В СССР громадным успехом пользуются классики драмы, классики-ком­позиторы Народ любит Римского Корсакова, Бородина, Мусоргского, Глинку, Чайковского Из иностранных оперных композиторов на первом месте стоит Верди. Бетховен не сходит с репертуаров концертов Молодежь увлекается Шек­спиром и Кальдероном. Островский и Чехов никогда не увянут в России.
 
У артистов и певцов — тысячи и тысячи обожателей Корифеи МХАТ'а, Пашенная, Яблочкина, Москвин, Тарханов — кумиры студентов и всей уча­щейся молодежи Уланова, Плисецкая, Райзин, Михайлов — делают аншлаги в Большом Театре. В то время сильно увлекались "возвращенкой" колоратур­ным сопрано Гаспян, которая училась в Париже и Италии и добровольно "ре­патриировалась" в СССР.
 
Я сказал - аншлаг. Все театры, дававшие классический репертуар, всегда полны до отказа. Нигде в мире так не любят искусство и театр, как в России. Менее охот­но посещаются спектакли и оперы, созданные в угоду партии. Публика их не лю­бит Советские писатели и либреттисты однобоки и выхолощены. Все шаблон. Все рутина. Нет размаха. Нет струи свежего воздуха. Если по ходу пьесы захватывает­ся знаменитый "пятый" год, то, будьте уверены, на сцене появится казачий офицер в черкеске и с нагайкой, "царский сатрап-жандарм", и против них массовые де­монстрации "сознательного элемента" - железнодорожников, рабочих и... войск.
 
1905 год вырастает на советской сцене до таких размеров, что становится совсем непонятным, как тогда, при отсутствии радиосвязи, танков и МИГ'ов, он был удушен царским правительством. 1905 год на сцене, сопровождаемый пламенными речами агитаторов - большевиков, пышные фразы и клятвенные обещания "земли и воли" часто вызывают в публике неудержимый смех. Те­перь, т.е. в послесталинские и послебериевские дни. Еще два года тому назад никто не посмел бы даже улыбнуться.
 
Литература, все виды художества, все созданное за последние 38 лет, гру­бо, тенденциозно и аляповато В этом смысле пока еще ничего не изменилось, и творчество идет по проторенной красной дорожке.
 
Сейчас главным мотивом служит СССР хочет мира, а кругом него алчно воют и тявкают разжигатели войны, агрессоры и империалисты. На этой базе работает вся киноиндустрия. Кинопропаганда является самой доходчивой, и меня часто спрашивали "вольные" люди. Скажите, почему США так стремят­ся к войне и захвату нашей территории.
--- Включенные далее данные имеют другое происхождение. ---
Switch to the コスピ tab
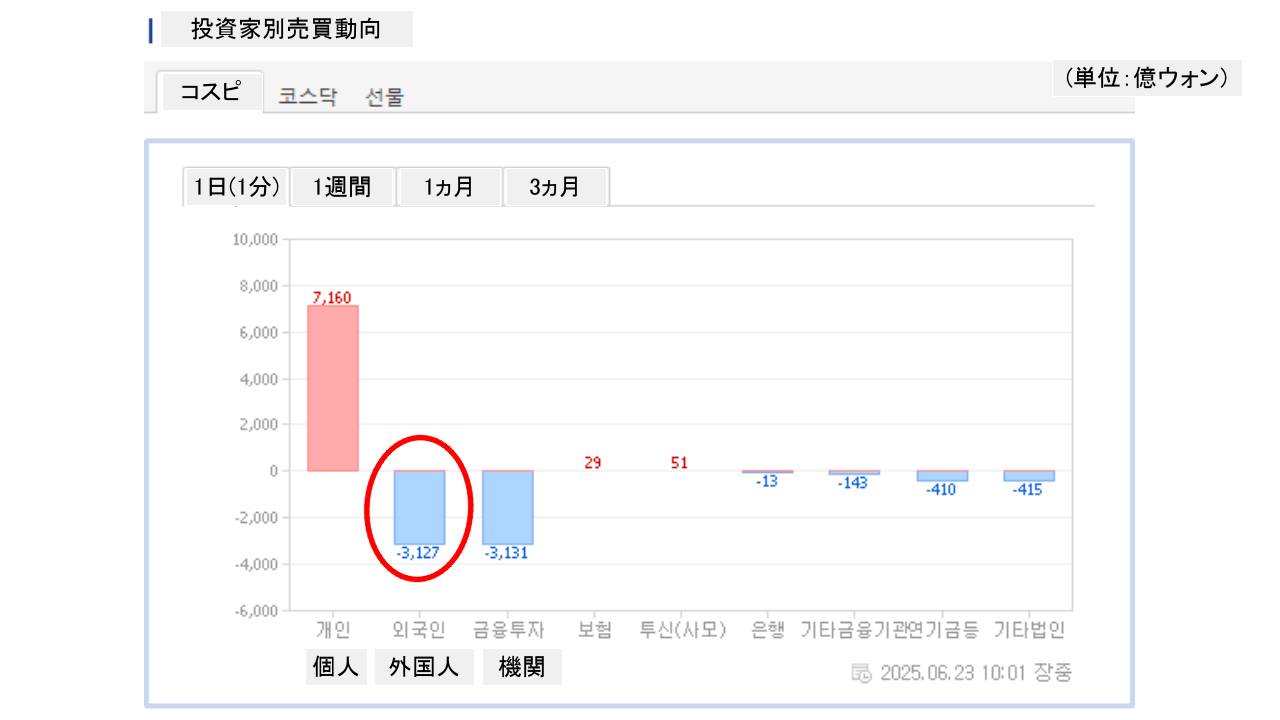Image resolution: width=1280 pixels, height=720 pixels. coord(210,92)
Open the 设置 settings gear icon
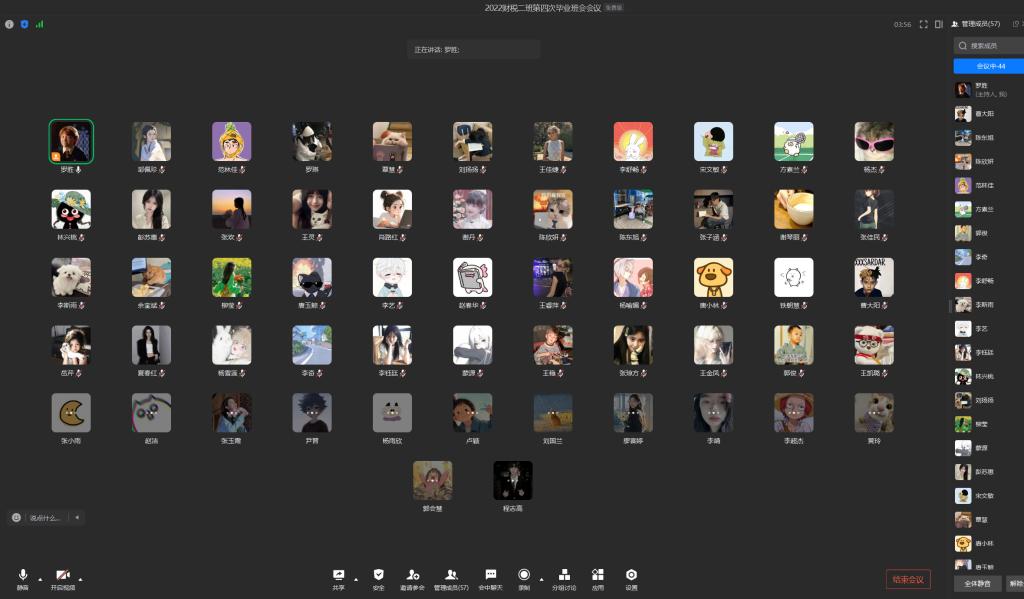 click(631, 575)
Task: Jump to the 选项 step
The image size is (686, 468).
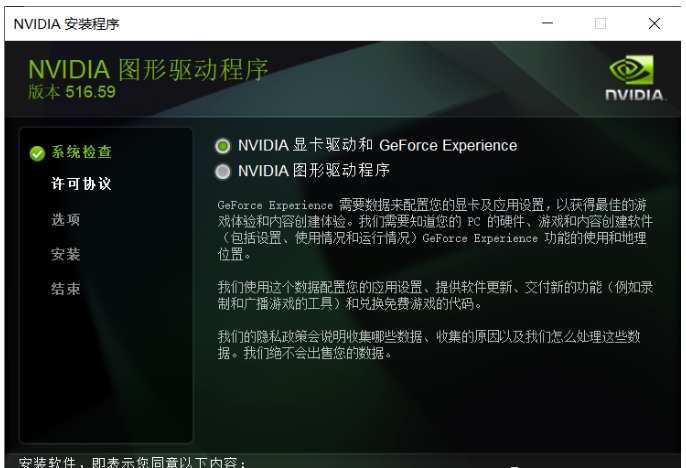Action: [x=66, y=219]
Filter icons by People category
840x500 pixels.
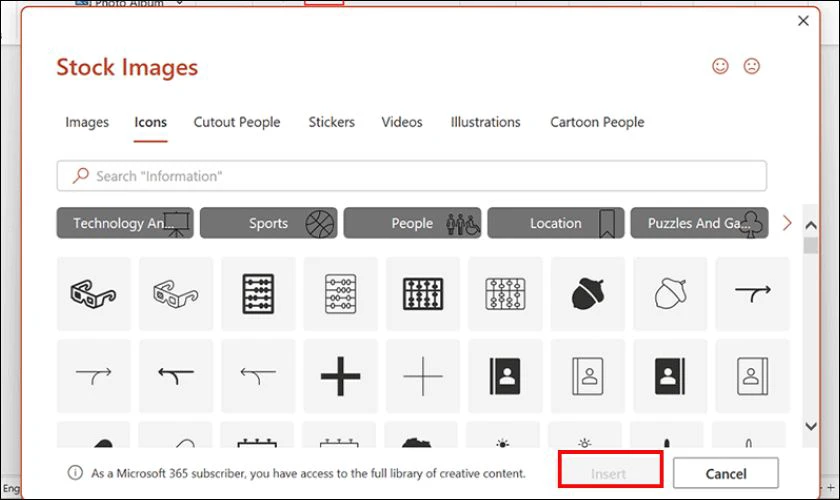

Мало им своего?
 
Видел я много фильмов и ни одного просто художественного, без примеси тенденциозности и пропаганды. Вспоминаю: "Депутат из народа", в котором девушка обрела высшее счастье, стала членом Верховного Совета, только благо­даря тому, что всем сердцем любила... партию! Прекрасно сняты и скон­струированы картины "Сказание о земле Сибирской", "Сельская учительница" и др., но все настроение зрителю портит "генеральная линия" партии.
 
Такие фильмы, как "Кутузов", "Нахимов", "Ушаков", "Шипка", являются дей­ствительно "золотым фондом" кинопродукции. Они превосходны и в техничес­ком, и в патриотичесюм смысле, но, если история в них соблюдена во внешних формах, все они все же сводятся к одному - к грядущей революции 1917 года. Меня поразили многие натяжки. Например, Нахимов, обращаясь к матросам, говорит: Ничего, ребята, придет и "наше" время! Какое время? — Время "рабоче-крестьянской власти", конечно. Выходит, что патриот и верный своей прися­ге адмирал был революционером и без пяти минут коммунистом. Все эти мело­чи портили не мне одному настроение. К ним критически относится каждый зритель и иной раз открыто, ехидно посмеивается.
 
Для ребят младшего возраста создан специальный театр ТЮЗ. Он должен был бы проводить воспитательную линию. Период свободного воспитания де­тей - расти как хочешь - давно отошел в забвение. Никто не хочет видеть ребят -хулиганов, вандалов, забияк и двоечников. Однако, и тут все самые лучшие и примерные дети, как их представляют авторы, пишущие для ТЮЗ'а — обяза­тельно пионеры и комсомольцы. А почему же не беспартийная молодежь, дети беспартийных отцов, когда и первые и вторые составляют большинство в СССР? Хрущевская пора принесла, может быть, легкое изменение в подходе к пропаганде новой "генеральной линии". Допускается легкая критика, но не идей, а способов проведения идей. Опять получается, что правительство и его решения безгрешны. Грешат маленькие люди, которым доверено прове­дение в жизнь этих великих замыслов.
 
Как вышел призыв к комсомольцам: бросить все и ехать на целинные зем­ли, пошли - поехали фильмы и пьесы на эту тему. Прошел год. Неудачи. Непо­ладки. Плохо. Пошли новые фильмы и новые пьесы. Показываются хорошие и плохие стороны этой "героической борьбы против природы", "жизни в па­латках". В них проводится "здоровая" критика. Но она не затрагивает замыслов и стремлений ЦК. Виноваты... Смирновы, Петровы, Мельничуки и Федоренки, т.е. те, кому государство доверило свою идею.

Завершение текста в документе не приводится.